When the weather is consistently under 30 degrees during the day and night, I break out the heavy weight. I’ll layer the water proof sheet (or sometimes a fleece) underneath if it’s supposed to be a really chilly night or a windy day.
Our horses come inside at night when it starts to get chilly, but until then I prefer that Willow lives outside 24/7.
The most important thing about a blanket is finding one that has the right fit. Put it on and adjust it properly, then watch how your horse moves in it. The most common problem is shoulder/wither rubs which can be easily sorted out by loosening the chest buckles or adding a sleezy underneath. I also like the little fleecey wither protection. Make sure that your belly bands are crossed underneath and not hanging to loosely (I like them just barely touching the horse’s belly) and your leg straps are crossed in the back. This prevents them from getting a foot caught (although in my experience the blanket usually rips/tears before a lot of harm can be done, but better safe than sorry!).
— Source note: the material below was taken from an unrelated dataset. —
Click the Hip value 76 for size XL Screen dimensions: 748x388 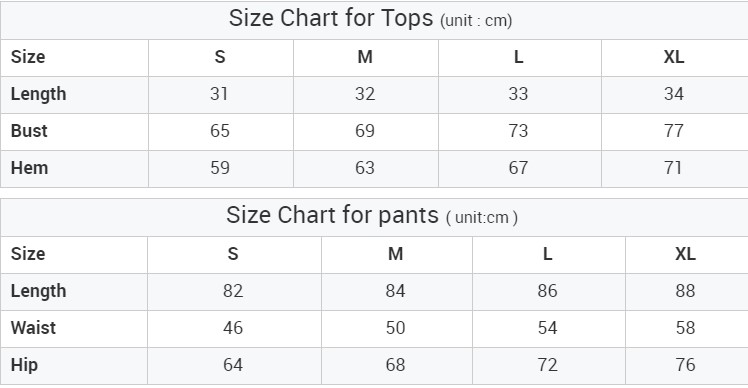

Babies are the hardest, because they tend to grow so unevenly and it’s not like they have fitting rooms at the tack store. I like to stay away from cut-away necks and buy the blanket in the next size up (measure from the middle of the chest to the longest point of the haunch), so you aren’t replacing them right away (unless, of course, they tear them off each others bodies.). I also shy away from velcro chest pieces, as they tend to lose stickyness after a while.
Finally, always be careful the first time you huck that blanket up and over (I’m so short, and Willow is so tall that it’s quite the process). Do it slowly. I usually do up chest straps, belly straps, then leg straps but I don’t think that there is a fool proof way of making sure all hell doesn’t break loose if darling horse throws a fit while you’re doing up straps. Adjust one strap at a time (unless you have a fatty like Willow… neither of her belly straps were long enough) and don’t ever hang out underneath them to adjust a strap that already done up.
Also, make sure your layers color co-ordinate. Obviously.